=== Selected text ===

Lately it’s become fashionable to suggest that Unicorns are Overvalued.

For sure there’s a ton of billion-dollar valuation companies that seem to come out of nowhere recently. And while a few appear to be well on their way to becoming huge wins (Uber, Xiaomi, Airbnb), there are arguably as many losers ahead as winners. But it’s exactly due to these asymmetric outcomes that most unicorns become overvalued, and also why a lucky few Power Law outliers are always going to be severely UNDER-valued as well.

The nature of venture capital is such that for any given category, one big gorilla will run away with most all of the value, and the remaining chimps and monkeys will be worth little or nothing at all. But prior to the dust being settled, all the monkeys (and their investors) want to believe they are going to be the big damn gorilla… unfortunately almost all of them will be wrong.

Still, while it may be easy to predict the future demise of many unicorns and gorillas, we are probably overlooking the fact that many public companies (hereafter “Dinosaur Companies”) are substantially overvalued as well.

Why do I believe this to be true? There are three basic reasons:

  1. Dinosaur Companies Don’t Innovate. This isn’t a new story; smarter & more eloquent folks than I have written about this topic (Schumpeter: Creative Destruction, Christensen: The Innovator’s Dilemma), so I won’t belabor the point. Dinosaur companies are easily addicted to mature lines of revenue & profit, and don’t take much risk going after possibly better alternatives. Over time, they slowly lose their edge to upstarts.

=== Stored records ===

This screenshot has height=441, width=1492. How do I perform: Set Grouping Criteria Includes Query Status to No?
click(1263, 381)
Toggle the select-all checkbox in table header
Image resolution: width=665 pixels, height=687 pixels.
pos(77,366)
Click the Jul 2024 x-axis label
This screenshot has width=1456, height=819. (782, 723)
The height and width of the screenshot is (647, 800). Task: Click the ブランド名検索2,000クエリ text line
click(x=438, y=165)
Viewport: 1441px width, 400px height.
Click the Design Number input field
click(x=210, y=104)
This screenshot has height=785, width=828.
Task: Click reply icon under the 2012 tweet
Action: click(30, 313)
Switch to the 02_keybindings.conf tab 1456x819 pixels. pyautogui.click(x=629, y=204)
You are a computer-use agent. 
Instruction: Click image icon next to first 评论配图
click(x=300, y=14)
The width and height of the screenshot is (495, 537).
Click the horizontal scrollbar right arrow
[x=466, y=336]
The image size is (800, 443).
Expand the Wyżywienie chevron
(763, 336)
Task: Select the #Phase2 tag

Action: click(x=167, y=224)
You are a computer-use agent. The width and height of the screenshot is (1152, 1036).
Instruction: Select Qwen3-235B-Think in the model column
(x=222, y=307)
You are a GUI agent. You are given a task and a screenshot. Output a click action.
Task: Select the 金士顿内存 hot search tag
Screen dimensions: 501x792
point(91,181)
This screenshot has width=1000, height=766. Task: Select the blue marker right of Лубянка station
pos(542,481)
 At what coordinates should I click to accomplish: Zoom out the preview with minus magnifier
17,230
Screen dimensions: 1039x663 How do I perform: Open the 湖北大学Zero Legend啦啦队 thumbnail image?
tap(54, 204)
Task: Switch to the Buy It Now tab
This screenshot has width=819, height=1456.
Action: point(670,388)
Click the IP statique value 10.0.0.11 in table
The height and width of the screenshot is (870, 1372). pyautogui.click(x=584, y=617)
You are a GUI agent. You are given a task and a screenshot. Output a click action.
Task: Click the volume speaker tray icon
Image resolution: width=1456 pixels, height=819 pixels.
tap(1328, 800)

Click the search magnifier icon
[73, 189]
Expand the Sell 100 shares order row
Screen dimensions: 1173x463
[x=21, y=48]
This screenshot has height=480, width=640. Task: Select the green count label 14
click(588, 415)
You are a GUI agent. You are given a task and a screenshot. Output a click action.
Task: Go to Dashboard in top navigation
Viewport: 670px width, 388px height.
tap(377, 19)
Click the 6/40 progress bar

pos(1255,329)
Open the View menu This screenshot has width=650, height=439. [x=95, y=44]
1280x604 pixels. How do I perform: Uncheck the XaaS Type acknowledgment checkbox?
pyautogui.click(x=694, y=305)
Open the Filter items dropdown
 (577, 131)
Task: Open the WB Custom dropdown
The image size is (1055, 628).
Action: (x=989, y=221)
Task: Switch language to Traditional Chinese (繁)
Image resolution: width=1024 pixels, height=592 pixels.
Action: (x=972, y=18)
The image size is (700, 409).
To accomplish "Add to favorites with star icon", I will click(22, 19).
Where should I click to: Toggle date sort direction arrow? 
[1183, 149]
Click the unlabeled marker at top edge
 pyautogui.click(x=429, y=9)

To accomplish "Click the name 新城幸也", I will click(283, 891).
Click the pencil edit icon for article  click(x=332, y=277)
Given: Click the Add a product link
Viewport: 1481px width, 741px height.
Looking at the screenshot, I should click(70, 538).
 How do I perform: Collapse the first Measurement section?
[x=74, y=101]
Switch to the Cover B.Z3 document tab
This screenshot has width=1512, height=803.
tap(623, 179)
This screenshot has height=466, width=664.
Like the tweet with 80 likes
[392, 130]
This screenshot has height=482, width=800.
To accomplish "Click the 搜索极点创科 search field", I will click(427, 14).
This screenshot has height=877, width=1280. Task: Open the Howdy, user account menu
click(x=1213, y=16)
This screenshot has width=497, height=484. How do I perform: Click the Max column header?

===

• **What you need to do**
1. Please rewrite the passage on unicorn valuations, starting at "1. Dinosaur Companies" and ending after "edge to upstarts.", with "upstarts" changed to "challengers".
2. Extend the passage on unicorn valuations past its final sentence.

• **Exercise answers**
1.
1. Dinosaur Companies Don’t Innovate. This isn’t a new story; smarter & more eloquent folks than I have written about this topic (Schumpeter: Creative Destruction, Christensen: The Innovator’s Dilemma), so I won’t belabor the point. Dinosaur companies are easily addicted to mature lines of revenue & profit, and don’t take much risk going after possibly better alternatives. Over time, they slowly lose their edge to challengers.

2.
  2. Dinosaur Companies have a tough time recruiting & retaining top technical talent. Dinosaurs may know that technology is important, and they might even realize that Software is Eating the World, but regardless most geeks dream of tomorrow’s million-dollar stock options over the more mundane reality of today’s fat paycheck (note: sometimes Wall Street does pay well enough to be an exception to this rule). As a result, Dinosaur Companies lose the competitive battle for tech talent, and thus also the larger war on innovation. Game over, man… game over.
  3. Dinosaur Companies don’t get how critical internet marketing is becoming. They also don’t understand how important online platforms are to acquire & retain customers, and thus sustain operating margins and future profits. This third point is perhaps the most subtle, as it may not be obvious to most public companies how quickly their customers are shifting from offline to online. For the same reason as #2 above, acquiring and retaining top online marketing talent is extremely competitive. Yet most Dinosaur Companies don’t have any idea they should be racing as quickly as possible to hire growth-hacking nerds.

Fundamental to all of the above is the following observation: most public companies have not taken to heart how absolutely mission-critical software technology & internet marketing have become to business competitiveness. Thus, almost every Dinosaur Company is extremely vulnerable to a Startup Unicorn eating their lunch (stated so eloquently this past week by none other than JP Morgan Chase CEO Jamie Dimon).

Put simply: the average public company P/E ratio of 15–20 means Mr. Market assumes Dinosaur Company X will have 15–20 years of continued cash & profits from business as usual. HOWEVER THIS ASSUMPTION IS VERY WRONG — Dinosaur Company X will get its ass kicked by a venture-backed Unicorn in less than a decade.

By now, you’re probably saying to yourself: clearly this over-eager internet VC moron is clueless about how capitalism & economics work. Because if any of this were really true, the market would correct & gradually reduce the stock price & associated market cap of any such “overvalued” dinosaur company… right?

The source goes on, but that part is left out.